- Born: July 28, 1954 (age 72) Boston, Massachusetts
- Citizenship: American
- Education: Iona College (New York)
- Employer: Interpublic Group
- Board member of: American Advertising Federation and Coalition for the Homeless
- Partner: Steven Kinder

= Laurence Boschetto =

American executive

Laurence Boschetto (born July 28, 1954) is senior advisor to the Interpublic Group. He used to be the CEO and President of Draftfcb, a global advertising agency network. He assumed this role in February, 2009, after serving as the president and chief operating officer of Draftfcb since June, 2006.

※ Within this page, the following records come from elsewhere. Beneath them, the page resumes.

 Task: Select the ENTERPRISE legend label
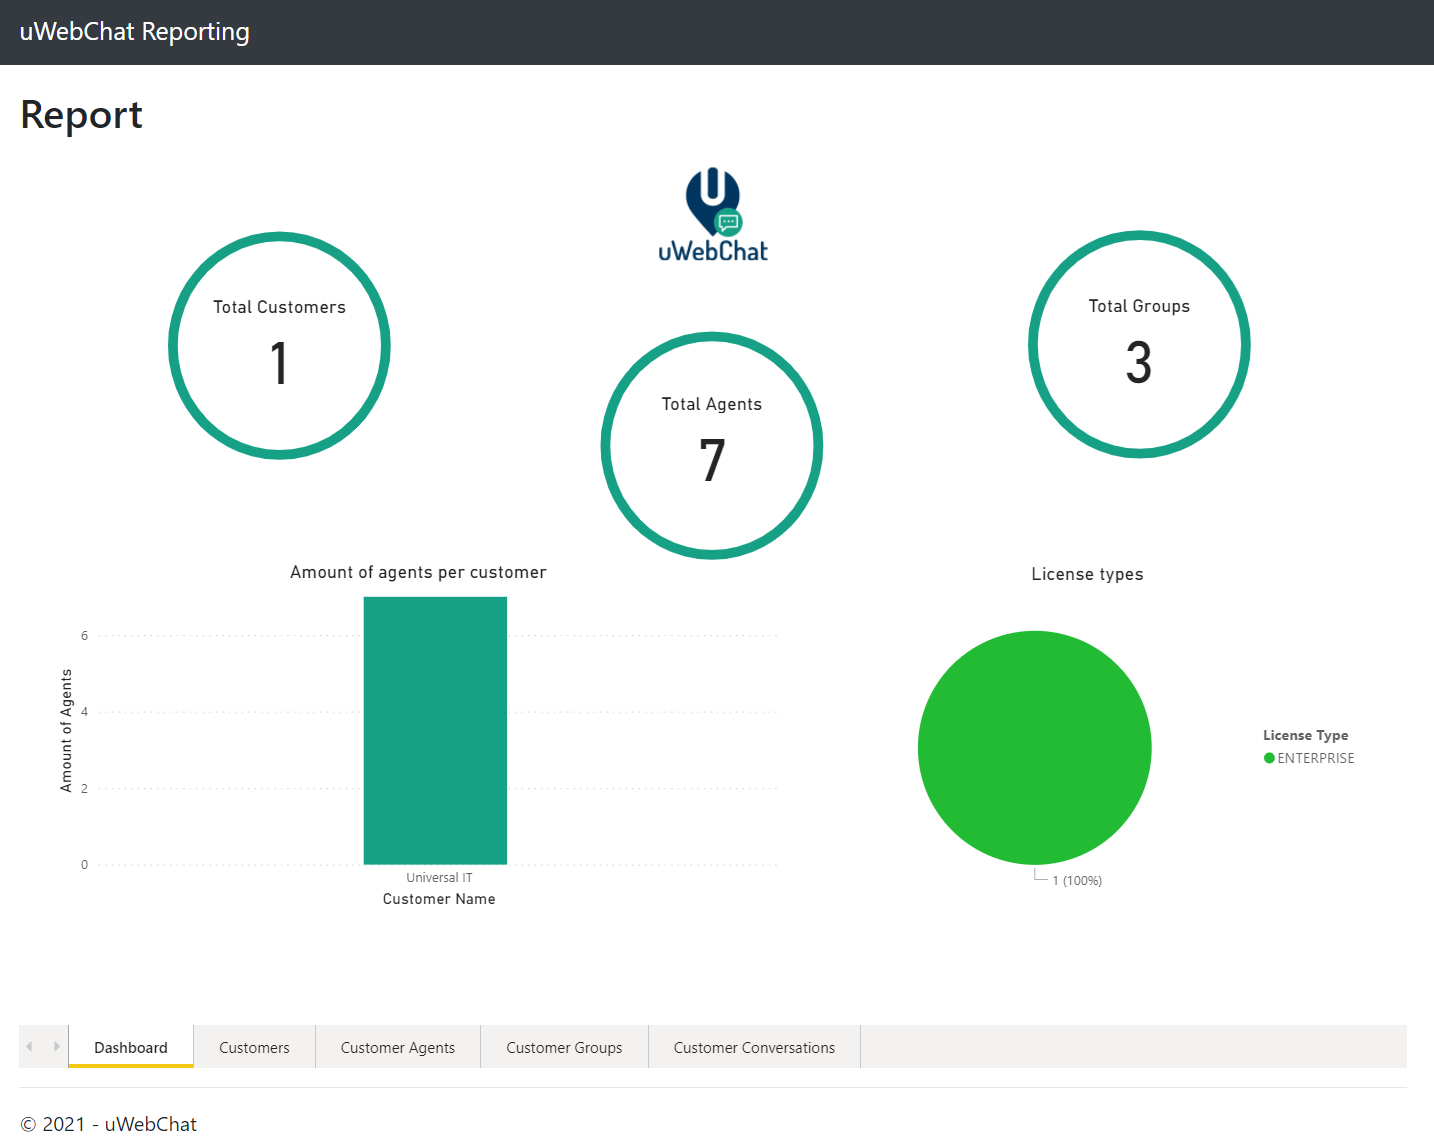point(1315,758)
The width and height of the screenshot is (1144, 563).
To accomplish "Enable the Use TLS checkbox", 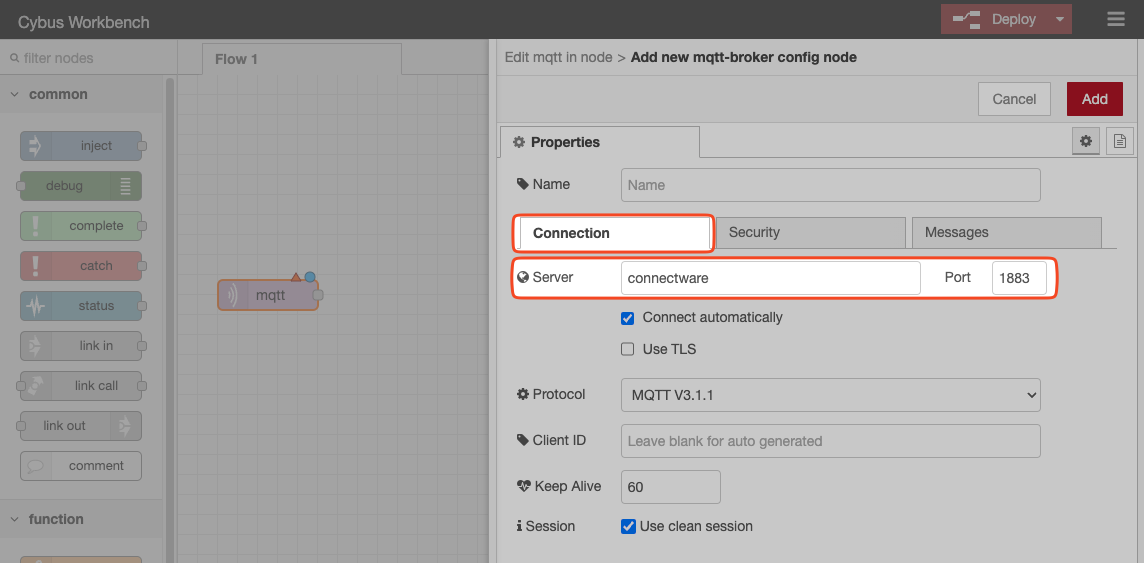I will (x=628, y=350).
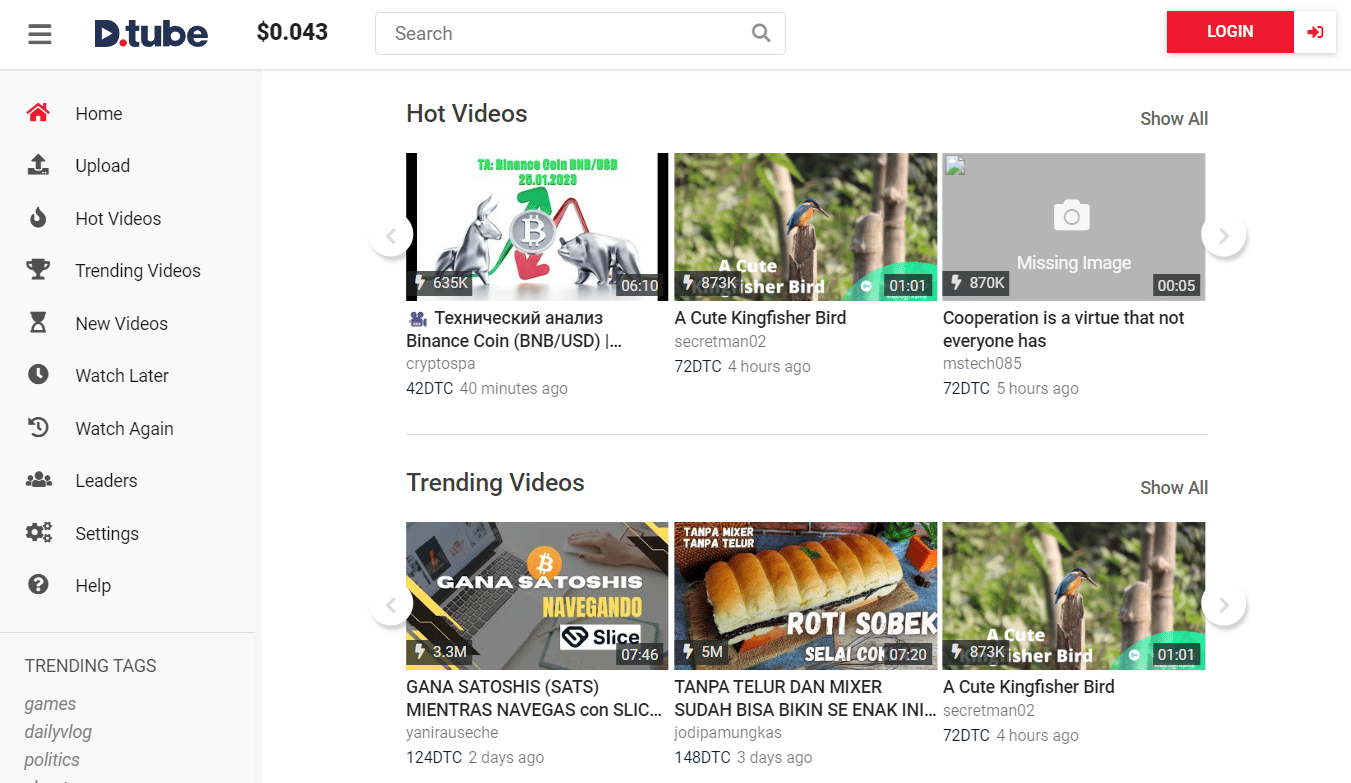The image size is (1351, 783).
Task: Select the Trending Videos trophy icon
Action: [x=38, y=270]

Earlier in his career, Boschetto was vice president and corporate advertising director at Manufacturers Hanover Trust. From there he served as executive vice president of account services and strategic planning at Edwin Bird Wilson. He was a founding member of Adler Boschetto Peebles, which was acquired by Draft in 1997. Boschetto, a proponent of developing data analytic systems, then served as the general manager of Draft’s New York office until Draft merged with Foote, Cone & Belding in June, 2006, to form Draftfcb.

==Early life==
A native of Boston, Boschetto received his B.A. (1976) and MBA (1980) from Iona College (New York).

==Achievements==
Boschetto was elected to the American Advertising Federation board of directors in 2008. He is on the Coalition for the Homeless advisory board and supports the First Step program, which offers employment to women who have lost their homes.